RECORDED INFORMATION below:

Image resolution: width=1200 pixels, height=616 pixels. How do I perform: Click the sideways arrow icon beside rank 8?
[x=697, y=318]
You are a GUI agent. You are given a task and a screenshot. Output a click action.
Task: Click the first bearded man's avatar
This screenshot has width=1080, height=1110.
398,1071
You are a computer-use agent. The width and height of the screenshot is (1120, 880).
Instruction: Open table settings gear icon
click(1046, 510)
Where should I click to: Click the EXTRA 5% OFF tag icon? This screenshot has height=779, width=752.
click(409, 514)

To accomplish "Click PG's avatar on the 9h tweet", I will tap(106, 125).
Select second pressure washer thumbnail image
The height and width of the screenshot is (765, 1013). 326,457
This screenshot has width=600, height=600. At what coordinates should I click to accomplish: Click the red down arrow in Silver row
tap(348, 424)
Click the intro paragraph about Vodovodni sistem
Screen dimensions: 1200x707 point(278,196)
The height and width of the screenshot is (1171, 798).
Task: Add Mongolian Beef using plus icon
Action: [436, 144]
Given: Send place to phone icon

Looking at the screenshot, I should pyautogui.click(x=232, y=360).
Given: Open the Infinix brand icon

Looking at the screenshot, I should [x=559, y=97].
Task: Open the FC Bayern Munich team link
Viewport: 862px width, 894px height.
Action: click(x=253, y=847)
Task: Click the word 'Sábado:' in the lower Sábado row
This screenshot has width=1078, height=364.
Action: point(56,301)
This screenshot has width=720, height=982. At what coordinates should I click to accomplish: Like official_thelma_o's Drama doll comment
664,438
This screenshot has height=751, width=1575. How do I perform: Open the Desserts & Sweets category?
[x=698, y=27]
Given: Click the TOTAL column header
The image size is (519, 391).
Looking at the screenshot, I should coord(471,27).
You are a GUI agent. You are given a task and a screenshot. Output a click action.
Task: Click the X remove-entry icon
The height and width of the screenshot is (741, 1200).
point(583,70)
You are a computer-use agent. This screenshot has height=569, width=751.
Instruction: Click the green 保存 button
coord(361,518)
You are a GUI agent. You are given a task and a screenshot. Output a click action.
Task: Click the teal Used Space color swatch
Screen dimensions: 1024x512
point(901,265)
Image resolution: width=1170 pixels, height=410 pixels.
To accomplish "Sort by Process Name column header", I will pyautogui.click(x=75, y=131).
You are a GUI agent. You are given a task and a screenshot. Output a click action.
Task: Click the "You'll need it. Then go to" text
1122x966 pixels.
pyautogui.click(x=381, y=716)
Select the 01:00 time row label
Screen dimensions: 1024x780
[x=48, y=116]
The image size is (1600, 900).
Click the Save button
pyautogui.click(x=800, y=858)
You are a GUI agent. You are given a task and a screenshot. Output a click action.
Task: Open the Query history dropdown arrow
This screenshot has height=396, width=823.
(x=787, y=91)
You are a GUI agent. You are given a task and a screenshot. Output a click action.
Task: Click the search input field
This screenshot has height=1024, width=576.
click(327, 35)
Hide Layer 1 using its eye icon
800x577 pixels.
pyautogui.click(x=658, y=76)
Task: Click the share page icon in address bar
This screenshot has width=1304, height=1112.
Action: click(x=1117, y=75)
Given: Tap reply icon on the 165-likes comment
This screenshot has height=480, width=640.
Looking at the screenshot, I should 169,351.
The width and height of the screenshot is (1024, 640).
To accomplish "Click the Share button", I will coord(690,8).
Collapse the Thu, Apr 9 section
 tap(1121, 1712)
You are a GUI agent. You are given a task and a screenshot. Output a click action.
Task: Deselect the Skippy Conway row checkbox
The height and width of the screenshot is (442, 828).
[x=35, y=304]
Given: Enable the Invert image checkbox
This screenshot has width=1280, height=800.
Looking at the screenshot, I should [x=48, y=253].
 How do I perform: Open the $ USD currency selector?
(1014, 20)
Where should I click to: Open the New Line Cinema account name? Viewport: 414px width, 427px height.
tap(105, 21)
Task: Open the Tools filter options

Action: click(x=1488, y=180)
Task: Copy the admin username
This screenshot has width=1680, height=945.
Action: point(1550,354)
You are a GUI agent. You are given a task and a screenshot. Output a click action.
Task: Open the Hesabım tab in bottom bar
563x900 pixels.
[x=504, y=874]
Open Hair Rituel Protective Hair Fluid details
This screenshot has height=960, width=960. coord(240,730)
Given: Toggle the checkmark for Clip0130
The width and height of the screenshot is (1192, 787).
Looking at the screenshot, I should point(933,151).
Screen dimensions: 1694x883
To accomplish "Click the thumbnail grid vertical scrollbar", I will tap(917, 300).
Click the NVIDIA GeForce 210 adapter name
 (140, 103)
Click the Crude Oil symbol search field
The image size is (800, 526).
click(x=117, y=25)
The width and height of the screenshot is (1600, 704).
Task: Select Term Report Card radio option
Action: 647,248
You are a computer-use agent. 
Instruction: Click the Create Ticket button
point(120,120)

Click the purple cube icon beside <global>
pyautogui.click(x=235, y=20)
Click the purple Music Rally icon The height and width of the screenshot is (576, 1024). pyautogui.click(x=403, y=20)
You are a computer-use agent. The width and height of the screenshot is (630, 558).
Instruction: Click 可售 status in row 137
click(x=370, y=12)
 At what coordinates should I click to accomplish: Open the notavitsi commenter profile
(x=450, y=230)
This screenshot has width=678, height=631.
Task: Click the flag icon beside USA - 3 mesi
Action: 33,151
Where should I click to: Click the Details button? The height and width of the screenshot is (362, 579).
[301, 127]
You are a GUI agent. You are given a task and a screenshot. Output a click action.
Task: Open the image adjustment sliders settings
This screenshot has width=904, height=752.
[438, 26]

End of RECORDED INFORMATION.

WHAT TO WORK ON:
The line containing "Click the purple Music" opens the range, and the last line of the entries closes it; copy that range exactly.

RESPONSE FOR THIS EXERCISE:
Click the purple Music Rally icon The height and width of the screenshot is (576, 1024). pyautogui.click(x=403, y=20)
You are a computer-use agent. The width and height of the screenshot is (630, 558).
Instruction: Click 可售 status in row 137
click(x=370, y=12)
 At what coordinates should I click to accomplish: Open the notavitsi commenter profile
(x=450, y=230)
This screenshot has width=678, height=631.
Task: Click the flag icon beside USA - 3 mesi
Action: 33,151
Where should I click to: Click the Details button? The height and width of the screenshot is (362, 579).
[301, 127]
You are a GUI agent. You are given a task and a screenshot. Output a click action.
Task: Open the image adjustment sliders settings
This screenshot has width=904, height=752.
[438, 26]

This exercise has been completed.